- [Pflichtaufgabe 1] Schreib aus den Datensätzen die Zeilen ab, beginnend mit der Zeile, die "Where should I click to: Click the Email" enthält, bis einschließlich der Zeile mit "Looking at the screenshot, I should 330,885.".

- [Seitenauszug]
+++

Lt. Kom. Dater würde sagen: 
_"Ich verstehe es nicht ganz, aber: Faszinierend"_


----------



## ein Angler (9. Oktober 2012)

*AW: Ich kann keinen Fisch schlachten*

Hi Leute
Ich habe eigentlich sagen wollen das wenn ich einen Fisch fange der groß genug ist, mir dann auch zum essen reicht. Ich werde doch aber nicht mein Angelkram einpacken und abhauen. Nun fange ich den nächsten und wie der Zufall es so will sieht die Fischereiaufsicht das ich ihn zurücksetze.
Da es ja zur Geldbuße kommen kann habe ich gedacht ich sage ich kann keinen Fisch töten. Wie ist das dann gesetzlich geregelt. |kopfkrat Meine Würmer die ich suche verangel ich auch selber. .
Andreas


----------



## bottito (9. Oktober 2012)

*AW: Ich kann keinen Fisch schlachten*



Friedfisch-Spezi schrieb:


> Gruß#h



Weil das die gültige Gesetzeslage ist. Da gibt es keinen Diskussionsspielraum...


----------



## gaerbsch (9. Oktober 2012)

*AW: Ich kann keinen Fisch schlachten*

Jetzt versteh ich gar nix mehr. Wenn das Fanglimit erreicht ist hast du die Sachen zu packen und nach Hause zu gehen. Da kannste der Fischereiaufsicht erzählen was du willst, da ist die Karte weg wenn sie nen schlechten Tag hat...

+++

- [Arbeitsdaten]
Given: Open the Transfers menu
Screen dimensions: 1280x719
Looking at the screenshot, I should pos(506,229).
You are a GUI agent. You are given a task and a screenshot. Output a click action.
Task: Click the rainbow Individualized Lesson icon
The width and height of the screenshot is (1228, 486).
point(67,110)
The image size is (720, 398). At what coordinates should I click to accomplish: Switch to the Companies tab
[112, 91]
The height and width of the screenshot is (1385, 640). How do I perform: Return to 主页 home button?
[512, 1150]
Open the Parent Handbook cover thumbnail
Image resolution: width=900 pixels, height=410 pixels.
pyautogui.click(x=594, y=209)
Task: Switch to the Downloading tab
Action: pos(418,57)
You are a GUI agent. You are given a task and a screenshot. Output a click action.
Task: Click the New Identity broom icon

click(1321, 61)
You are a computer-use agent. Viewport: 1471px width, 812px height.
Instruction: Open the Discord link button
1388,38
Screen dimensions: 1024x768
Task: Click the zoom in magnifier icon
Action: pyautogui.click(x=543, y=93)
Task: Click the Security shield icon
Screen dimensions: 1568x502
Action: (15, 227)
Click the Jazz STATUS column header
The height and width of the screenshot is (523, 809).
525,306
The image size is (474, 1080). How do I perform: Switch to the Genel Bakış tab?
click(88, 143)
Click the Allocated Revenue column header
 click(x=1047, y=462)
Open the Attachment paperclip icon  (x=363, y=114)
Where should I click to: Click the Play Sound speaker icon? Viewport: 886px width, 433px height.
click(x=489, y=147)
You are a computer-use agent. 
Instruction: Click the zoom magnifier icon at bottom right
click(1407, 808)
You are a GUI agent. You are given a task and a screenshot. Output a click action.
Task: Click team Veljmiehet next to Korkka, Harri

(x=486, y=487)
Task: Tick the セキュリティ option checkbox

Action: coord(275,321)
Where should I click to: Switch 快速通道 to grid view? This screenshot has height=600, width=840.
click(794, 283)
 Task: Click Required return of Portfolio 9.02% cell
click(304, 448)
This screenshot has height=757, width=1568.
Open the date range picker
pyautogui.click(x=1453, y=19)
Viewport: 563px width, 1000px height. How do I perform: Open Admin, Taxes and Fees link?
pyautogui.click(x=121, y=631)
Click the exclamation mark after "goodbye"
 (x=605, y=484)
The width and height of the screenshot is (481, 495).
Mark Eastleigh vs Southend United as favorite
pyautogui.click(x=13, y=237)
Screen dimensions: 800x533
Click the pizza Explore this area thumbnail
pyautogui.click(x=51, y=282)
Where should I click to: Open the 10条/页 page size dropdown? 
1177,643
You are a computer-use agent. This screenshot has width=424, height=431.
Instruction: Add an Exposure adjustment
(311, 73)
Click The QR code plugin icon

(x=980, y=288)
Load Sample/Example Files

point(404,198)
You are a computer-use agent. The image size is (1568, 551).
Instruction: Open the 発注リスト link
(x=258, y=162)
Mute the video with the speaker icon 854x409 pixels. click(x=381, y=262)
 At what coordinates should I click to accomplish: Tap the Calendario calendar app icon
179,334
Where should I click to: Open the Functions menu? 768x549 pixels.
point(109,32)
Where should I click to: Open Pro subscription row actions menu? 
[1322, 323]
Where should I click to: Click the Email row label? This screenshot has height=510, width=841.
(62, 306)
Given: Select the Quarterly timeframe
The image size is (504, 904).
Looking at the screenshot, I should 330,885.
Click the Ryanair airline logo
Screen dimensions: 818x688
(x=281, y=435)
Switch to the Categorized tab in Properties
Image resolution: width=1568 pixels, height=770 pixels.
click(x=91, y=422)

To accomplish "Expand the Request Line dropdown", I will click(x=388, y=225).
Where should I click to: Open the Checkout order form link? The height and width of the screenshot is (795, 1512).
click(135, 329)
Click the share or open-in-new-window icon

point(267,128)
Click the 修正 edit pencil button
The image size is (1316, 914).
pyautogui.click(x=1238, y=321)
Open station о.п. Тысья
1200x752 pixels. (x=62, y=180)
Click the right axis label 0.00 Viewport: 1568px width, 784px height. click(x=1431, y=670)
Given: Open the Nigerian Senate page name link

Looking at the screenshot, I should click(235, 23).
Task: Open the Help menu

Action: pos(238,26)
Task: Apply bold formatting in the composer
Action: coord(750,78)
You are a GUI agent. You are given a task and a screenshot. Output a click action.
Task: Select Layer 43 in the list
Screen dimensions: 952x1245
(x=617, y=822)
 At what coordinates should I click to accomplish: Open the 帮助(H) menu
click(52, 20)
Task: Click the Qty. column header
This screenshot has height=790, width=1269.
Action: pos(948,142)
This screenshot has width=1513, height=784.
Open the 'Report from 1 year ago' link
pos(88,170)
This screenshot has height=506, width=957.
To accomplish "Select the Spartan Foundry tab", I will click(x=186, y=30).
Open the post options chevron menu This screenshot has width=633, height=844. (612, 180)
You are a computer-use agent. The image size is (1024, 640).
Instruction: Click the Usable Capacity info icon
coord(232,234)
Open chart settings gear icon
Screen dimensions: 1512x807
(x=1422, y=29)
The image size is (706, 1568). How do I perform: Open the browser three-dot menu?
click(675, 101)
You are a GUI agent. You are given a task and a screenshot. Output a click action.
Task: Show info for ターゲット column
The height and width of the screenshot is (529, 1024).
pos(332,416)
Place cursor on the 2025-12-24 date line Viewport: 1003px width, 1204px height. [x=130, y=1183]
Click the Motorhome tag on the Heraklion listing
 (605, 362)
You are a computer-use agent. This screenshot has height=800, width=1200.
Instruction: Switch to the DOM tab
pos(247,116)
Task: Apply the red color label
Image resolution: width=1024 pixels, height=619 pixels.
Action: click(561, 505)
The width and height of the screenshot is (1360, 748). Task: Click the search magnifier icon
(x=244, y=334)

+++

- [Pflichtaufgabe 2]
Beantworte anhand des Seitenauszugs kurz:
(a) Was macht der Verfasser des Beitrags, der mit „Andreas“ unterschrieben ist, mit den Würmern, die er sucht?
(b) Was hat man laut gaerbsch zu tun, wenn das Fanglimit erreicht ist?
(c) Welchen Grund nennt bottito in seinem Beitrag?

- [Schriftliche Antwort 1]
Where should I click to: Click the Email row label? This screenshot has height=510, width=841.
(62, 306)
Given: Select the Quarterly timeframe
The image size is (504, 904).
Looking at the screenshot, I should 330,885.

- [Schriftliche Antwort 2]
(a) Er verangelt sie selbst.
(b) Man hat die Sachen zu packen und nach Hause zu gehen.
(c) Das ist die gültige Gesetzeslage, und da gibt es keinen Diskussionsspielraum.